There has never been a more pressing time to consider us.

Working in the arts means not fearing our emotions. I've learned that the hard way over the years. In a year fraught with change, uncertainty, and emotion, I've been thinking about crying a lot. The idea of catharsis taught by Aristotle has a component of humanizing tragedy. These days we contemplate humanity every day.

Tears are certain and necessary, though it’s not easy to see anyone cry. To be honest, the last time I cried at work was watching the cast of Newsies tap dance at the top of Act II.

Newsies_Arena_Stage_HR
Courtesy of Arena Stage/Schulman

My family was in the audience and I stood in the back of our Fichandler Stage—as I have done for multiple shows. By that point, I had seen this production many times, but I couldn’t resist another opportunity to see the cast perform “King of New York.” As I watched this epic number with such a prodigious solo performance by Luke Spring, I was moved to tears. Luke’s tapping was unlike anything I have seen, and I just started tearing up. At exactly that moment, Luke tapped the tap right off of his shoe! My tears stopped as instinct took me backstage to him and Alice Hawfield, Arena’s wardrobe supervisor, as he exited the stage with his toe tap in hand. Imagine their surprise when I showed up.

This repair was beyond a simple fix and my experience. I called master cobbler Don Roderigo Restrepo at Old Town Shoe and Luggage Repair for an emergency repair. He rebuilt the whole shoe by that evening’s performance. Major shoe reconstruction wasn’t exactly what either of us had planned on a Saturday night, but Luke’s performance brought so much joy to so many people I understood it as an imperative.
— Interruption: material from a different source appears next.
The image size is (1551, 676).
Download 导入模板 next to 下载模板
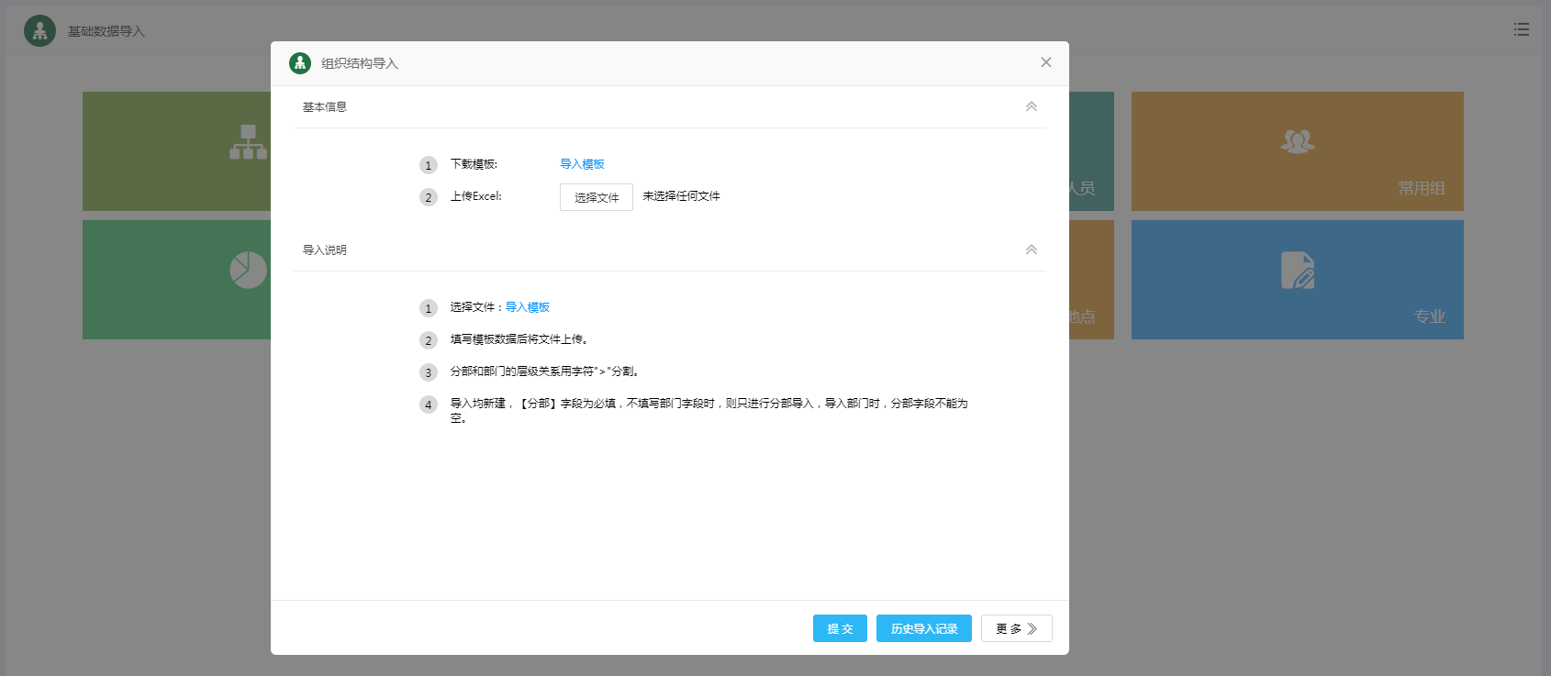tap(582, 164)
Community artisans like Don Roderigo have never turned me away. (There have been mornings when I have shown up at his doorstep at 6AM with a laundry basket full of shoes for repair that need to be picked up at 10:15AM for an 11:30AM rehearsal.) He always says yes, just like the folks at Presto Valet who turn around the dry cleaning we drop off at midnight for a delivery the next morning. I’m lucky to be able to rely on local businesses that help us elevate our work.

I will never forget that when I delivered the fresh shoe, Luke’s dressing roommate, Chaz Wolcott, exclaimed "Wow. That healed quick." My reply: “That’s what we do at Arena.”

We always show up for anyone on our team because they show up for us. People may need us to show up now more than ever. Showing up for each other is something Arena Stage owns. Folks in costumes have been known to show up early as 6AM and stay as late as midnight to keep the artistry running. We have a community of businesses who support us. Audiences show up for us. Even remotely, people have found ways to show up.

I physically showed up to the Mead Center when the world first began to deal with COVID-19. My mission: to collect fabric to make face masks. The costume staff agreed to band together remotely to create hundreds of washable, reusable face masks to donate to the Children's National Hospital System. When I went in to grab fabric to make reusable face masks I was faced with an empty room. It was only sad for a moment. Somehow my spirits brightened immediately when I realized that though the room was empty, the shop would soon be vibrant—not together in person but definitely together in mission.

For every artist finding ways to contribute through the uncertainty, I say bravo! For all the businesses getting creative to help maintain our community, thanks for continuing in that spirit. For the costume staff, I have unending gratitude and respect. My mom and dad would have given me the same advice as always through this very strange, fragile time. My mom always cautioned me: “Bloom where you are planted.” My dad’s wisdom: “It will come and it will go.”

Yes, we need this time to pass more than ever, but how we bloom during this matters in so many ways. As much as anyone else, I need our community to restore. When it does, I’ll keep showing up.